BEGIN DATASET RECORDS

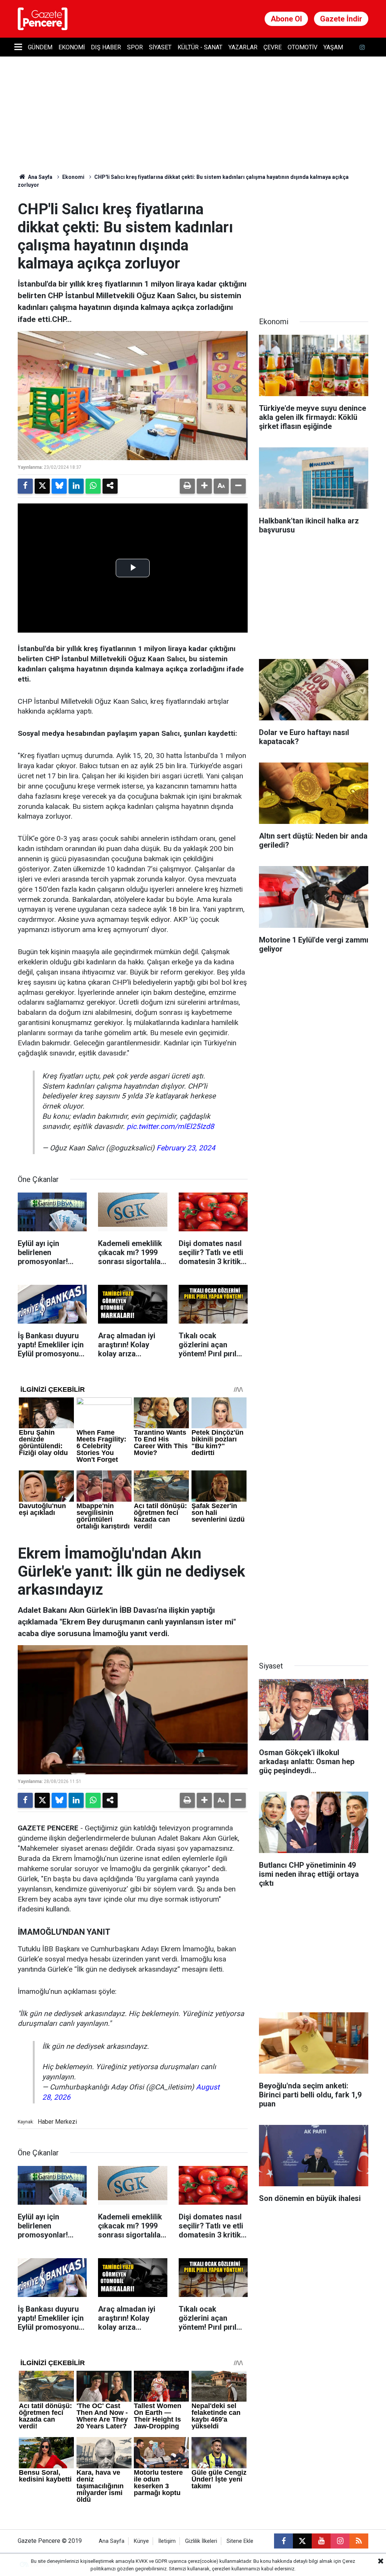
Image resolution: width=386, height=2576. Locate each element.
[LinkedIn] (76, 486)
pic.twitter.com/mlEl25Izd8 (170, 1126)
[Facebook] (25, 486)
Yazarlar (242, 47)
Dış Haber (106, 47)
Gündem (40, 47)
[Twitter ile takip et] (302, 2541)
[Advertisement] (315, 247)
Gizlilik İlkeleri (201, 2541)
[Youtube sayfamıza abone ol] (321, 2541)
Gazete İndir (341, 18)
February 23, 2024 (185, 1148)
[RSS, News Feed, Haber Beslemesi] (358, 2541)
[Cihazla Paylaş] (110, 486)
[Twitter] (42, 486)
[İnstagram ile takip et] (362, 47)
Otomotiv (302, 47)
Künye (141, 2541)
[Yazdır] (187, 486)
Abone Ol (286, 18)
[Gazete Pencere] (42, 18)
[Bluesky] (59, 486)
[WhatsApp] (93, 486)
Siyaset (160, 47)
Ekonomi (71, 47)
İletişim (167, 2541)
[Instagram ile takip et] (340, 2541)
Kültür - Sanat (200, 47)
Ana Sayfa (39, 177)
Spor (135, 47)
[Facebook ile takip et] (283, 2541)
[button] (204, 486)
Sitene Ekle (240, 2541)
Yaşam (333, 47)
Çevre (272, 47)
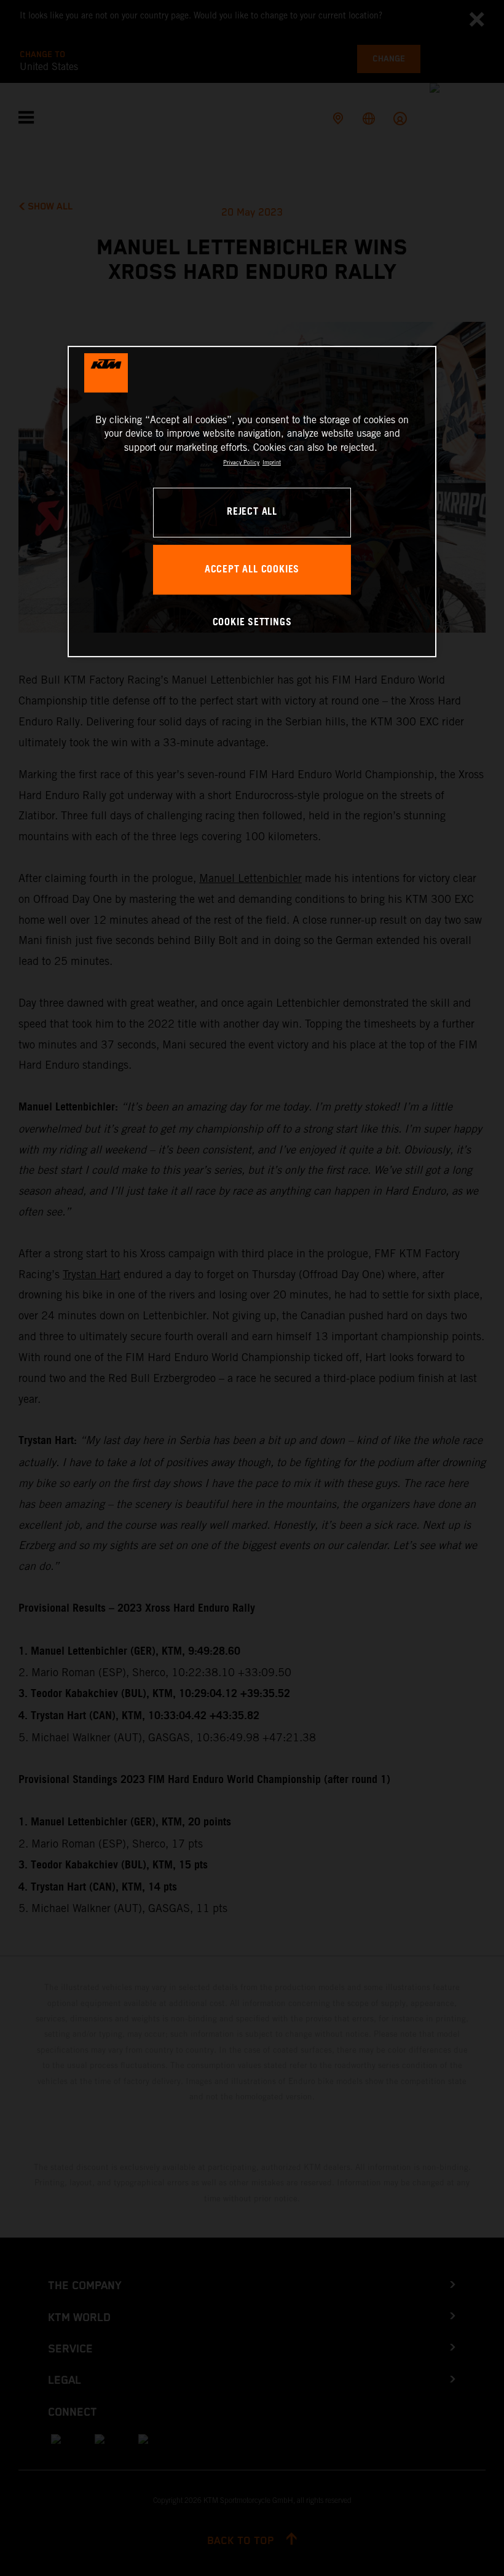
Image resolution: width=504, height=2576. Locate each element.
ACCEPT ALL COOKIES (252, 569)
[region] (252, 501)
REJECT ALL (252, 512)
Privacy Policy (241, 462)
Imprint (271, 462)
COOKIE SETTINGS (252, 622)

END DATASET RECORDS

YOUR TASK => Begin with the line that contains "[LinkedIn] (76, 486)" and repeat every line through the end of the data, exactly and only those lines, leaving out the pictures.

OUTPUT =>
[LinkedIn] (76, 486)
pic.twitter.com/mlEl25Izd8 (170, 1126)
[Facebook] (25, 486)
Yazarlar (242, 47)
Dış Haber (106, 47)
Gündem (40, 47)
[Twitter ile takip et] (302, 2541)
[Advertisement] (315, 247)
Gizlilik İlkeleri (201, 2541)
[Youtube sayfamıza abone ol] (321, 2541)
Gazete İndir (341, 18)
February 23, 2024 (185, 1148)
[RSS, News Feed, Haber Beslemesi] (358, 2541)
[Cihazla Paylaş] (110, 486)
[Twitter] (42, 486)
[İnstagram ile takip et] (362, 47)
Otomotiv (302, 47)
Künye (141, 2541)
[Yazdır] (187, 486)
Abone Ol (286, 18)
[Gazete Pencere] (42, 18)
[Bluesky] (59, 486)
[WhatsApp] (93, 486)
Siyaset (160, 47)
Ekonomi (71, 47)
İletişim (167, 2541)
[Instagram ile takip et] (340, 2541)
Kültür - Sanat (200, 47)
Ana Sayfa (39, 177)
Spor (135, 47)
[Facebook ile takip et] (283, 2541)
[button] (204, 486)
Sitene Ekle (240, 2541)
Yaşam (333, 47)
Çevre (272, 47)
Image resolution: width=504, height=2576. Locate each element.
ACCEPT ALL COOKIES (252, 569)
[region] (252, 501)
REJECT ALL (252, 512)
Privacy Policy (241, 462)
Imprint (271, 462)
COOKIE SETTINGS (252, 622)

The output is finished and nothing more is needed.